Once you’ve done that first formative pruning, consider when your shrub is due to flower, and make a note to prune it to adjust size and density each year just after that time. So, for instance, late spring for Forsythia or earlyish summer for Philadelphus, etc. The only slight exception to this rule is pruning shrubs that flower in late summer like Lavatera or Buddleia – these appreciate a trim by about a third in autumn so they don’t flap about in winter winds, and then a serious short-back-and-sides in early spring.
Hardy annuals are …..well….hardy, which means that they can stand frost. Mostly you would sow them in early spring though, to flower for one summer and die in the autumn. But it’s perfectly possible, even desirable to sow HA seeds now. You get stronger plants and earlier flowers next year. And if you are the sort of person who’s organised enough, you could sow some of the same seed again next spring as well, to keep your annual display going from May to October!
Californian poppies. as in the feature pic this week, Ammi (or Orlaya), Cerinthe, marigolds, Malope, Nigella (love-in-a-mist) and lots of other seeds can be treated like this. Just sow the seed into pots of compost in a cold greenhouse or frame. Or just into raked, clean soil outside – I find it’s better to sow into short lines if you’re doing this because the seedlings are alarmingly indistinguishable from germinating weed seeds when they are small! You really don’t see the lines once the seedlings have been thinned in spring and are flowering.

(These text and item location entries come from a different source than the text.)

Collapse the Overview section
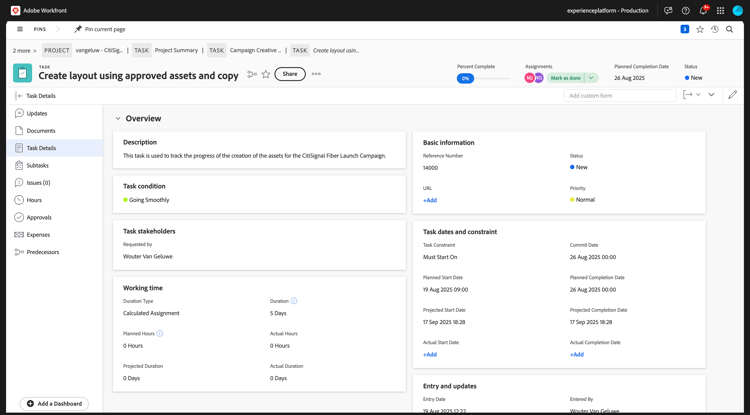Image resolution: width=750 pixels, height=415 pixels. 118,119
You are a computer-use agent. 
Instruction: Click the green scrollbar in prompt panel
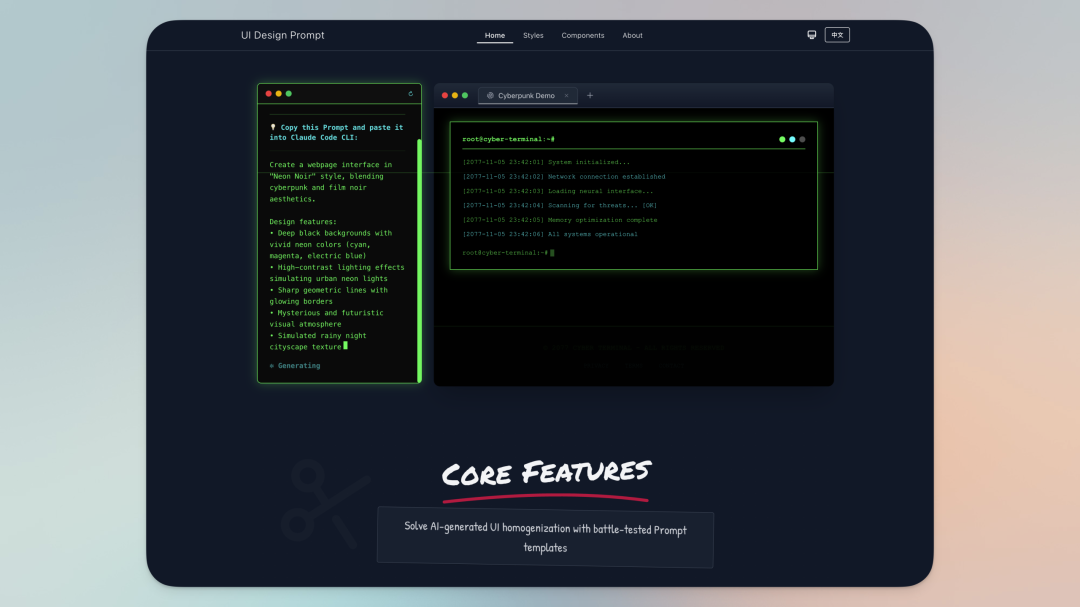coord(419,260)
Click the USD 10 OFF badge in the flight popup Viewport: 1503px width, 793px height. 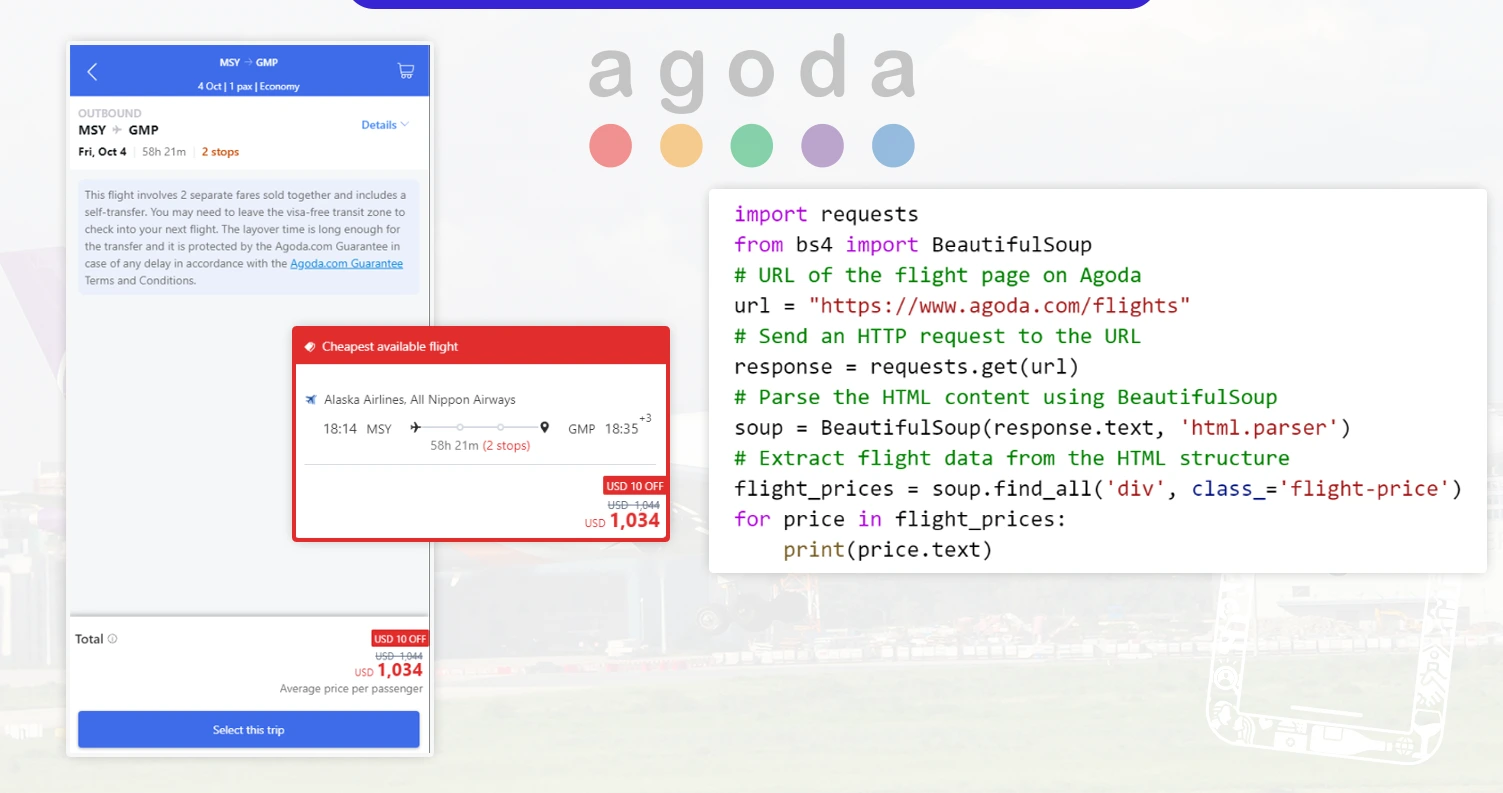[x=634, y=485]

It seems a bit mean, but if you’re growing them in the protection of a greenhouse and they develop some flower buds over the winter, you should snip them off, so that the plants concentrate their minds growing strong roots instead. Plant the pot-grown ones out into the garden or pots where they are to flower, in early spring.
I love this way of making more plants, because it seems so risk-free – the shoot stays attached to the parent-plant until it’s made its own roots, then you just snip it off and it is now a new plant. Easy!
And I found out this summer how readily some plants do this anyway. Pruning a euonymus a few days ago, I found a splendid shoot which had been growing along the ground secretly and without any human intervention, and had developed roots on the lower side of the stem along its entire length!
I exploited this botanical tendency when I was making a new catmint bed this summer (I do LOVE catmint – very long-flowering, great for Chelsea chopping or cutting back for second flowerings, fab for bees and butterflies….) The bed needed ‘filling out’, so I bent down bits of stem, whether they had flowers or not, splaying them, weighing them down and anchoring the middle of each stem with a handful of soil. Some water, some sun and 6 weeks later, each stem was developing roots and could be carefully cut off from the parent-plant to grow elsewhere.
So be on the lookout in your September garden – some of your perennials or shrubs may have already made some handy extra plants for you. And if they need a helping hand with this layering lark, I gave a few tips on this in an earlier blog. Evergreen shrubs are better attacked in the spring, but the technique of layering is more or less the same at any time of year.
- Get a net or mesh covering over the pond to catch the autumn leaves before they start fouling up the water.
- Start planting daffodil bulbs to naturalise in grass. It is better to leave planting tulips until late October or November which makes them less prone to a nasty little disease called tulip fire.
- Stop feeding greenhouse crops of melons, toms, peppers etc. They need to focus on ripening their remaining fruit now rather than developing more.